O 3D surge como uma ferramenta mais, provavelmente mais útil em determinados filmes, mas que dá armas a directores para explorar novas realidades.

A indústria vai fazer os seus milhões com o Transformers mais depressa que com o Hugo, mas essa inovação permitirá filmes diferentes e isso é sempre positivo por muito que os nossos preconceitos sejam o que forem, como o eram os dos dias do glorioso cinema mudo ou da magia do branco e negro que ainda hoje tanto encanta muitos cinéfilos.

Haverá um momento, quando a indústria esteja financeiramente reforçada, que o preço de fazer filmes em 3D baixe e esteja ao alcance de todos e não só do cinema pipoca. E muitos dos que hoje renegam se calhar vão querer tentar experimentar.

um abraço


De Sam a 29 de Novembro de 2011 às 16:39
Espero que Marty esteja errado no seu "vaticínio".

Nesta questão, sou extremamente conservador e, mesmo com os argumentos apresentados por Scorsese, continuo a não encarar o 3D como um desenvolvimento tecnológico natural na mesma medida em que o som ou o Technicolor o foram.

O 3D já foi experimentado antes nos anos 50 e não resultou (pelos elevados custos que a projecção acarretava). E o renascimento que agora se assiste do formato reveste-se mais como "atracção de feira" do que realmente essencial para um filme (e, subsequentemente, para a Sétima Arte).

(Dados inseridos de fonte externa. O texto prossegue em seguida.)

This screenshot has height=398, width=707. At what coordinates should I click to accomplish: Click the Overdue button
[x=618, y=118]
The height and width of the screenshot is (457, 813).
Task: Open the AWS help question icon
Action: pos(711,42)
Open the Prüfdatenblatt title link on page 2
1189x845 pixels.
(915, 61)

Já li que HUGO é um bom filme e que o 3D funciona em torno do seu argumento. Talvez lhe dê uma chance. Também não ficarei incomodado se Scorsese aderir a 100% ao 3D a partir deste momento. Mas espero, aflitivamente, que ele deixe Travis Bickle sossegado na sua "bidimensionalidade"...

Cumps cinéfilos.


De Miguel Lourenço Pereira a 30 de Novembro de 2011 às 08:07
Sam,

Eu não gosto do 3D, não vi o Avatar em 3D nem tive interesse em ver a série de filmes de acção que desde então se querem aproveitar do filão. Não sei também se o que tentaram nos anos 50 - na mesma época que o Cinemascope - é comparável tecnicamente ao que procuram fazer hoje com o aproveitamento massivo do digital sobre a pelicula. Mas imagino que Hollywood, como sempre, tenha capacidade de reciclar-se e sacar mais uns dólares com isso.

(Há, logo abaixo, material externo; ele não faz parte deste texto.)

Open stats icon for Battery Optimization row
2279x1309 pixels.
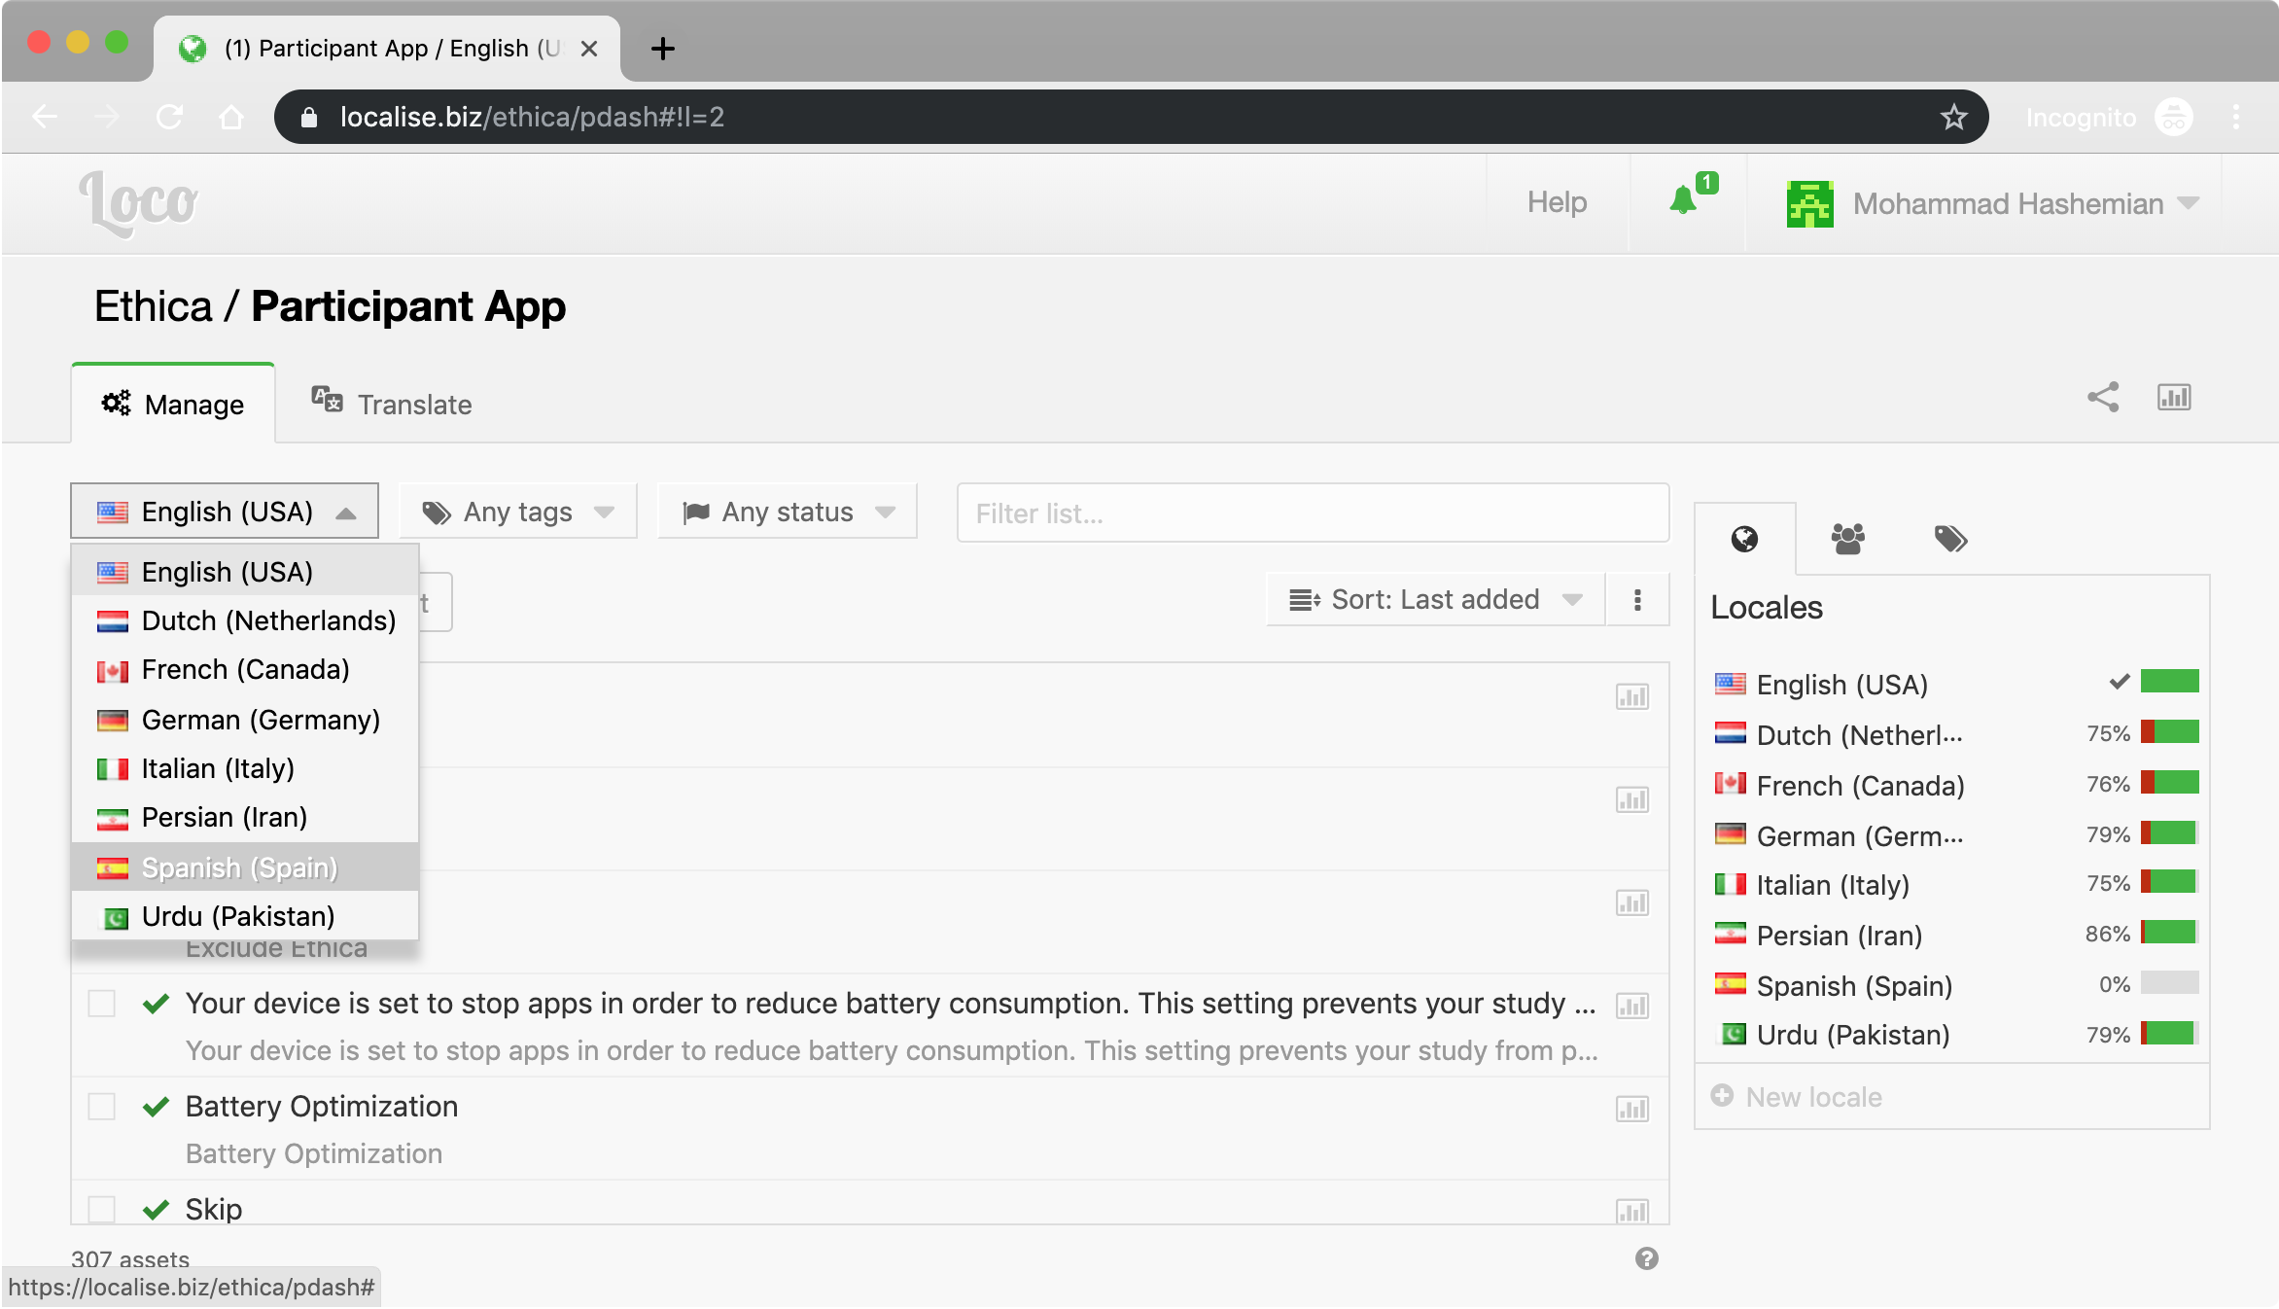(1631, 1109)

O que não me entusiasma nada é a ideia de revisitar algo que a história já imortalizou. Mas como disse no texto isso deve-se sobretudo a que roubamos para nós uma obra que não nos pertence. Se Scorsese quiser fazer um Goodfellas com um Joe Pesci tridimensional, quem sou eu para o impedir. Até terei curiosidade de ver a diferença, por muito que me sinta inclinado a não aprovar o modelo dentro dos meus gostos. Mas se o The Artist recuperou claramente o poder do cinema mudo e se o branco e negro continua a ser tão utilizado por certos autores, certamente que o 3D encontrará o seu espaço no meio.

um abraço


De O Projeccionista a 29 de Novembro de 2011 às 22:23
Por acaso o 3D ainda me faz uma certa confusão, mas acho que muito provavelmente acabará por ser uma evolução natural do Cinema, tal como foram todos os exemplos referidos neste (grande) texto. E continuarão a ser feitos filmes em 2D, tal como continuam a ser feitos filmes a preto e branco nos dias de hoje, alguns bem melhores do que os que usam todas as cores possíveis e imaginárias. O facto de haver mestres como Scorsese a utilizarem e a defenderem esta técnica (Hitchcock também a chegou a utilizar) poderá ajudar alguns a sentirem-se mais atraídos por ela. E é como tudo: às vezes não é a técnica em si que é boa ou má, mas a forma como é utilizada.

Cumprimentos


De Miguel Lourenço Pereira a 30 de Novembro de 2011 às 08:15
Projeccionista,

Estamos de acordo, o 2D não irá desaparecer, não só porque, como apontou o Samuel, é mais barato, mas também porque haverá muitos cineastas que se mantenham fieis ao seu modelo. Como muitos realizaram em preto e branco bem para lá da consolidação do Technicolour.

Scorsese aqui faz o papel de advogado do diabo, anuncia ao mundo que não são só os Cameron e Bay (tão facilmente criticáveis) que acham interessante o sistema. Imagino que não todos os seus filmes futuros sejam em 3D nem o vejo - com tantas ideias novas que tem - a voltar aos seus clássicos, mas tenho a certeza que este não será a sua ultima palavra no assunto.